Mientras más me vendo, más libre me siento. Lo que se compra por un lado se pierde por el otro. El hombre solo está perdido, me digo. El hombre solo es un esclavo o un facineroso; no hay más opciones. El perro quiere avanzar otro tanto y yo lo acompaño; cuatro metros mide el largo de su libertad, insisto. Venderse es hacer algo contra la voluntad propia; un perro no lo haría, un humano sí, y muy seguido. El humano cede por voluntad propia, el perro cede a la fuerza. El humano incluso se convence de aquello que no va consigo. Pero bueno. El ser humano soporta yugos invisibles y de plomo. El perro es capaz de comer pájaros muertos y putrefactos. Es su naturaleza, supongo.

Mientras me alejo por el parque al paso del perro, pienso en mí y en mi niñez. Pienso en un hábito profundo que se arraigó en mi niñez y que consiste en anclar la vida a los años calendario. Como recurso nemotécnico es excelente, uno se convierte en un archivador ambulante y es capaz de encontrar las fichas más recónditas organizadas por año y a veces hasta por mes. Los recuerdos yacen ordenados en sus nichos. Gracias a este recurso poseo una memoria de elefante. ¿De qué me sirve? De nada, lo más probable. La memoria del perro es olfativa, no cabe duda. Avanza con memoria precisa hacia el sitio donde encontró el pájaro muerto, que hace unos días desapareció dentro de su estómago. Lo que para mí es un asco para él es alimento. Me mira, y yo no entiendo qué querrá decirme. Que pase el Encantador de Perros, por favor.

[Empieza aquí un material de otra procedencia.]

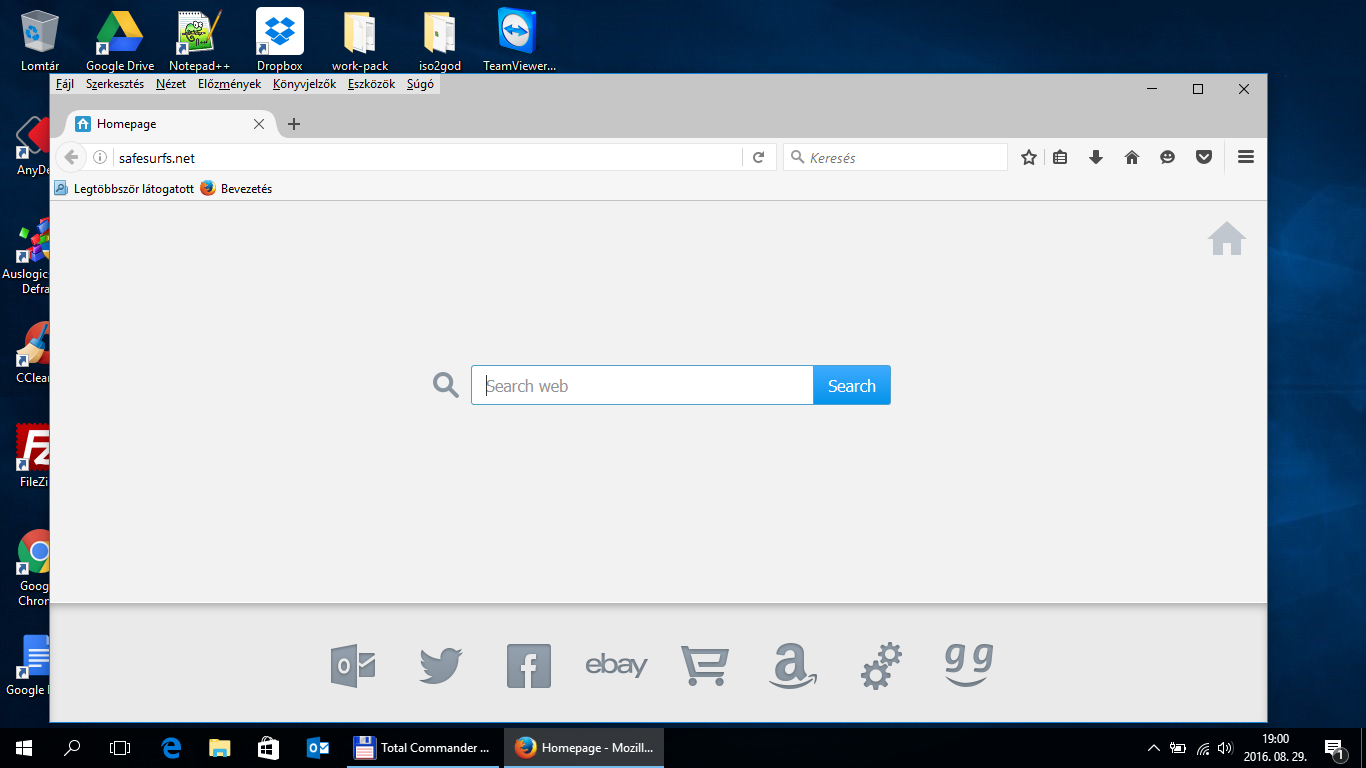Click the eBay shortcut logo
This screenshot has height=768, width=1366.
tap(616, 665)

Mi memoria es un mausoleo. Tal vez si la vuelco en forma de palabras consiga escribir un buen libro. ¿Valdrá la pena? No sé por qué me acuerdo de 1978, aquí en el parque. Tenía siete años y repasaba los acontecimientos personales de aquel año. Un niño en la cama esperando la caída de sus párpados. Me decía, como si hubiese recorrido la hoja entera del balance, que había sido un buen año para mí, el niño de entonces. Pero 1978 fue un año espantoso, la verdad, como los anteriores y también como los que vendrían. Las policías secretas perseguían, torturaban, asesinaban. No se podía hablar en voz alta, te ponían la bota encima, te humillaban a gusto. El sadismo era la moda nacional. El radio de libertad se extendía hasta el perímetro de la casa, y muchas veces ni eso. Del año 90 en adelante la correa se alargó, es cierto. Necesidades del mercado. Pero no voy a hablar ahora de política, no. Estoy hablando —pensando, más bien— acerca de mi memoria y mi forma de entender la vida, o dicho de otro modo, del cuento humano que me cuento.

Con su pompón ridículo, el perro me mira a cuatro metros de distancia. ¿Qué cosa quiere el perro?